INDEPENDENT NEWS

Brash's prescription closes Tasman 'wealth' gap

Published: Fri 4 Dec 2009 05:29 PM
4 December 2009
For Immediate Release
Brash's prescription closes trans-Tasman 'wealth' gap, not 'pay' gap
New Zealand workers are well aware we earn less than our neighbours in Australia, but the 2025 Taskforce solutions won't solve the problem.
Service and Food Workers Union (SFWU) Northern Region Secretary Jill Ovens, says the Union's members who work in hospitals, schools and other state-funded organisations are being offered zero per cent pay increases.
"We will never close the gap with Aussie incomes if public sector workers stay on the same pay while Australian pay rates are rising.

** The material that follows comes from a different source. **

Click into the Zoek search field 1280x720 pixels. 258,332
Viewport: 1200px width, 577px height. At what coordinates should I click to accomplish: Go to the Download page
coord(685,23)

The National-led government is saying there is no money to pay even a cost of living increase to their employees. Effectively our members are being asked to take a pay cut," Ms Ovens says.

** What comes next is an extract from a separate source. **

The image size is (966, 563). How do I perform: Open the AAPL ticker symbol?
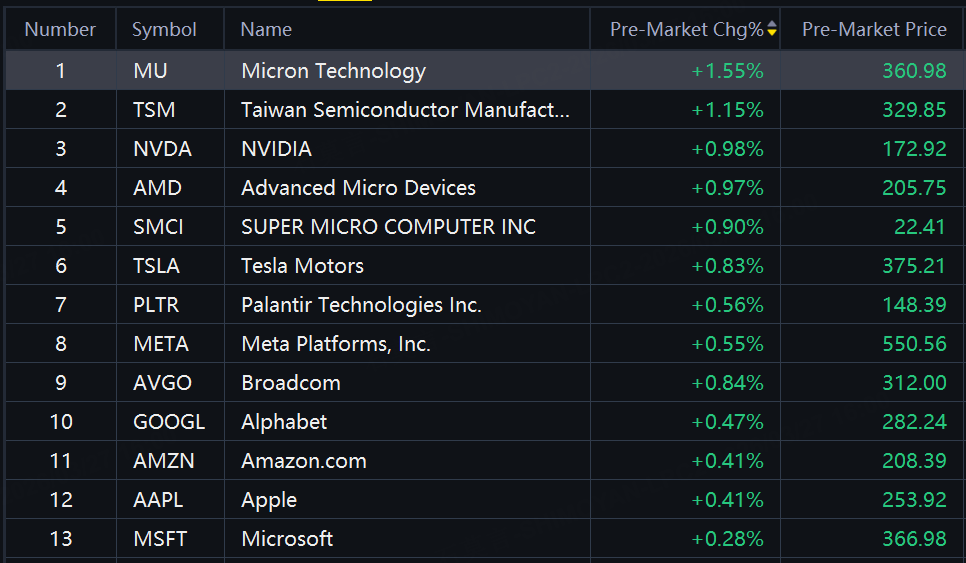[x=158, y=500]
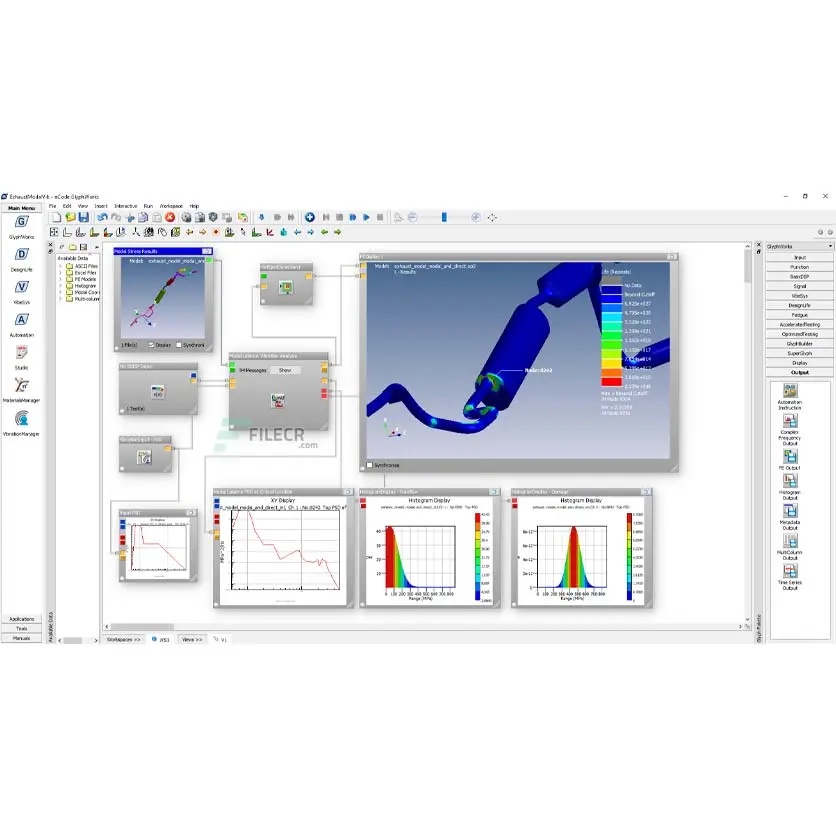Open the Fatigue palette category
The height and width of the screenshot is (836, 836).
[x=799, y=315]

The Union says there is no way private sector service workers will get anywhere near Australian wages if their fellow workers in the public sector are being offered nothing.
Commercial cleaners in New Zealand are on $12.55 while commercial cleaners in Australia earn $20.96 an hour for day cleaning or $24.11 for night cleaning under their union agreement.
"If Don Brash was serious about closing the pay gap with Australia, he would advocate that the minimum wage be lifted to two-thirds of the average wage, the recognised international standard - that would immediately lift the minimum hourly rate to $16.96, which is still $4-$7 an hour behind Australian cleaners."
Instead the 2025 Taskforce is searching for ways to close the "wealth gap" for those at the top of the income pyramid.
The Brash 2025 policy prescription includes bringing back youth rates, dismantling employment rights, slashing taxes for the rich, cutting government spending on health, education and social welfare, more privatisation of publicly-owned assets, more free trade and foreign takeovers, more mining, less government regulation and climate change action, and, to top it off, an increase in the age of superannuation.
Ms Ovens says the policies of deregulation, privatisation, and anti-unionism of the period from 1984 to 2002 led to the gap between New Zealand and Australian wages becoming so wide. In the early 1980s, the wages in the two countries were on a par.
"Someone once wrote that 'history repeats itself, first as tragedy, second as farce'. Brash wants to repeat the tragedy of the neo-liberal experiment of the late 20th century," she says.
The CTU calculated that if the ordinary time wages had kept up with productivity gains between 1980 and 2008, the average wage would have been $38.60 an hour, rather than the $24.47 it actually was in 2008.
"The only way to close the trans-Tasman wage gap is to lift the wages of New Zealand workers. This would boost the economy and bring a just reward for the large productivity gains made in the last three decades."